* Source passage *
----------

Critter Culture
All About the Himalayan Cat

All About the Himalayan Cat

Critter Culture Staff



Himalayan cats derive from a cross between the Persian and the Siamese. These medium-sized cats have piercing blue eyes and point coloration similar to their Siamese parent. However, their luxurious long hair resembles that of the Persian. With their stunning looks and kind temperament, they are one of the most popular cat breeds in the world and are affectionately called Himmies by cat lovers.


They have stunning coats that come in plenty of patterns

Himalayan cat stalking SolStock / Getty Images

The Himalayan's most stunning feature is undoubtedly the coat. Long, lavish hair and colorful patterns make this cat a striking beauty that will steal your heart. The possible color points are blue, lilac, seal, chocolate, red or flame, and cream. Additionally, the points can be solid or lynx. The solid is fully colored, while the lynx is usually striped.


They are friendly and docile

Himalayan cat with elderly woman SolStock / Getty Images

If you are used to thinking of cats as moody and sometimes aggressive animals, getting a Himmy will quickly change your mind. Himalayan cats are sweet, calm, affectionate, and love to spend time with their humans. They are very sociable and will often ask for pets, but they tend to prefer the company of people they know. A quiet home is a perfect environment for them since they don't like loud noises and changes.

----------

* Information supplied *
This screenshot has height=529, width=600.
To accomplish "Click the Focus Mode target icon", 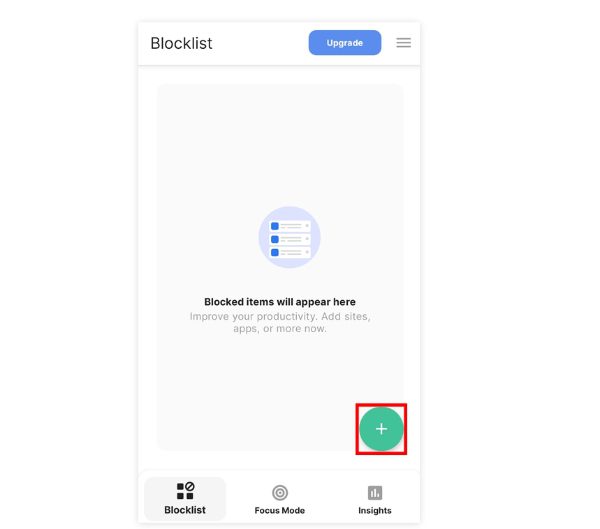I will (x=280, y=493).
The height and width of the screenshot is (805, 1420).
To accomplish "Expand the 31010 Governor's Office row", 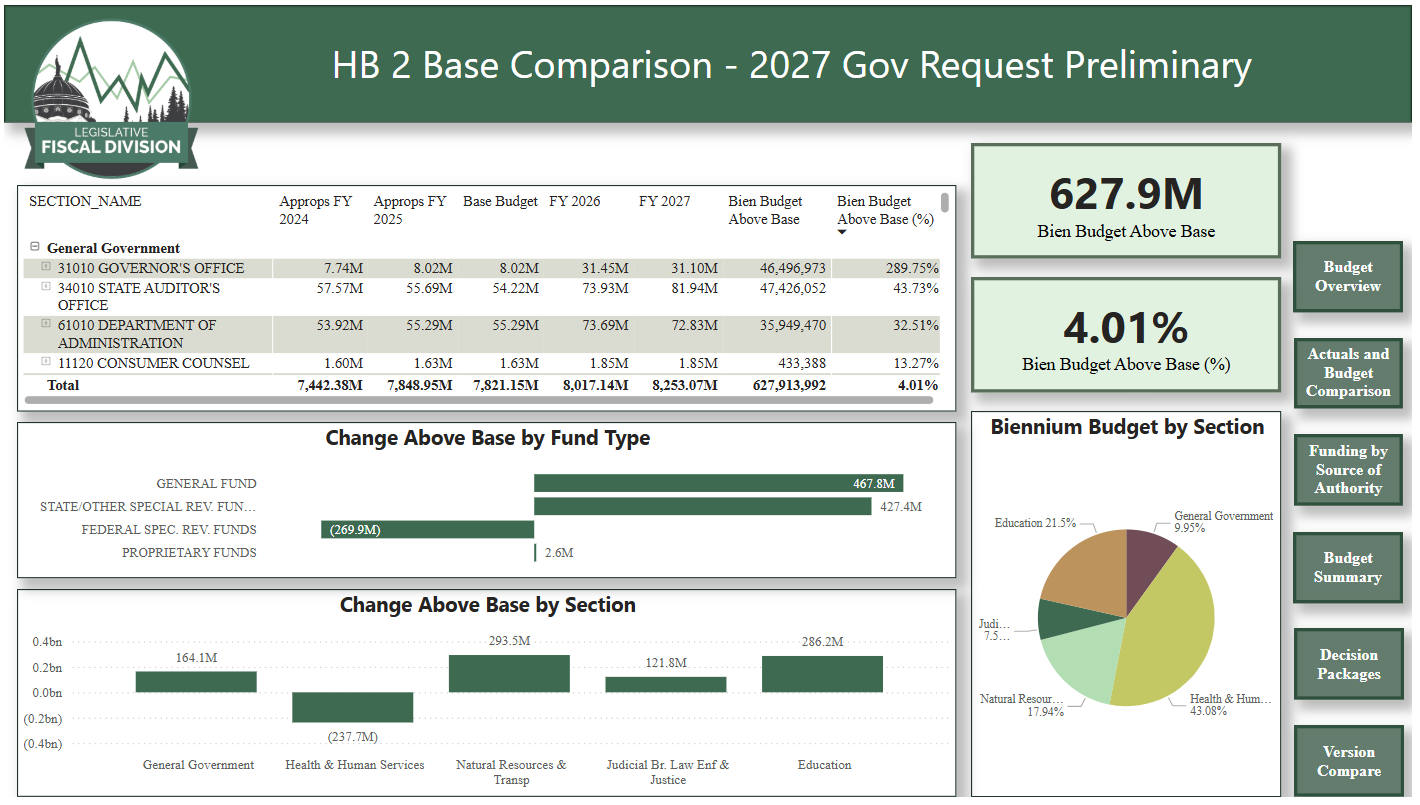I will (x=45, y=267).
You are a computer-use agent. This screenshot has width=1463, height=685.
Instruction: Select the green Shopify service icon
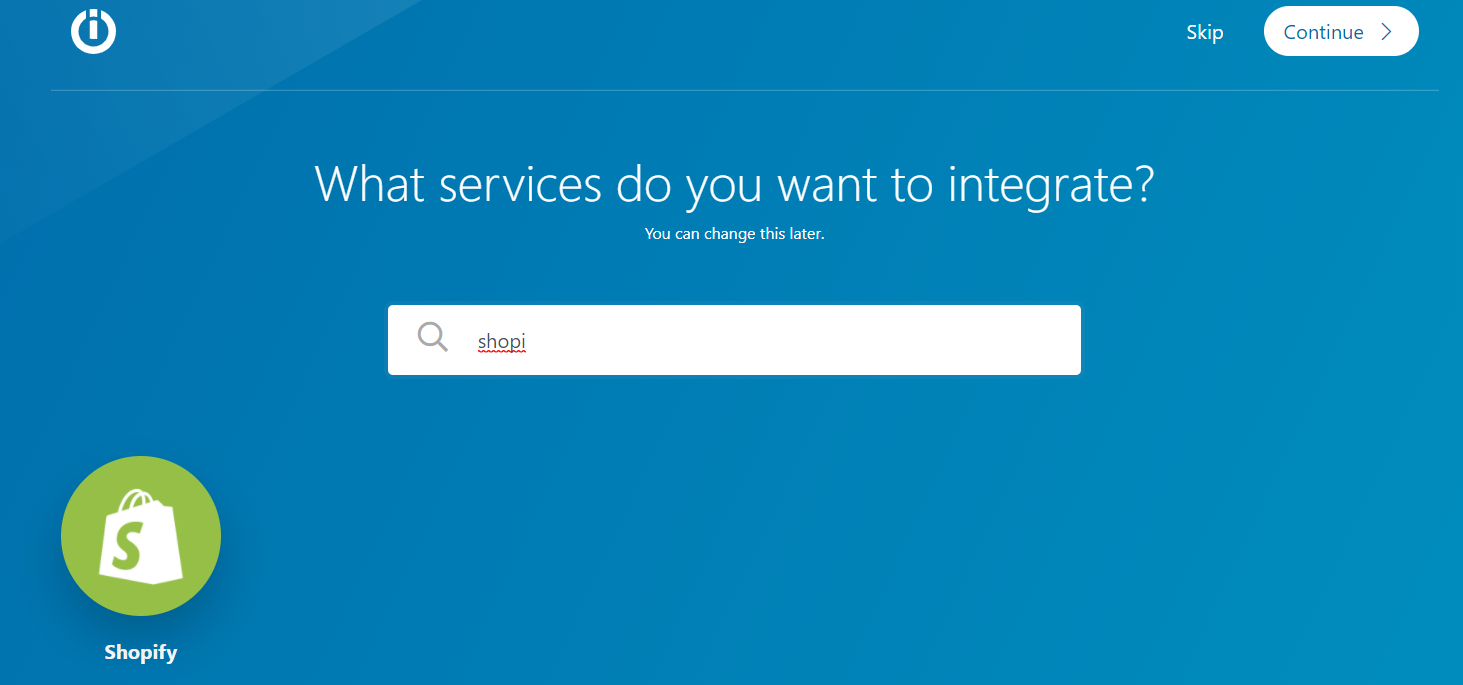141,535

----------

* What you are asked to do *
Answer these questions from the Himalayan cat article, numbering each answer to match.
1. Which two breeds were crossed to produce the Himalayan cat?
2. How does a solid point differ from a lynx point?
3. What kind of home does the article call a perfect environment for these cats?

* Response *
1. The Persian and the Siamese.
2. A solid point is fully colored, while a lynx point is usually striped.
3. A quiet home.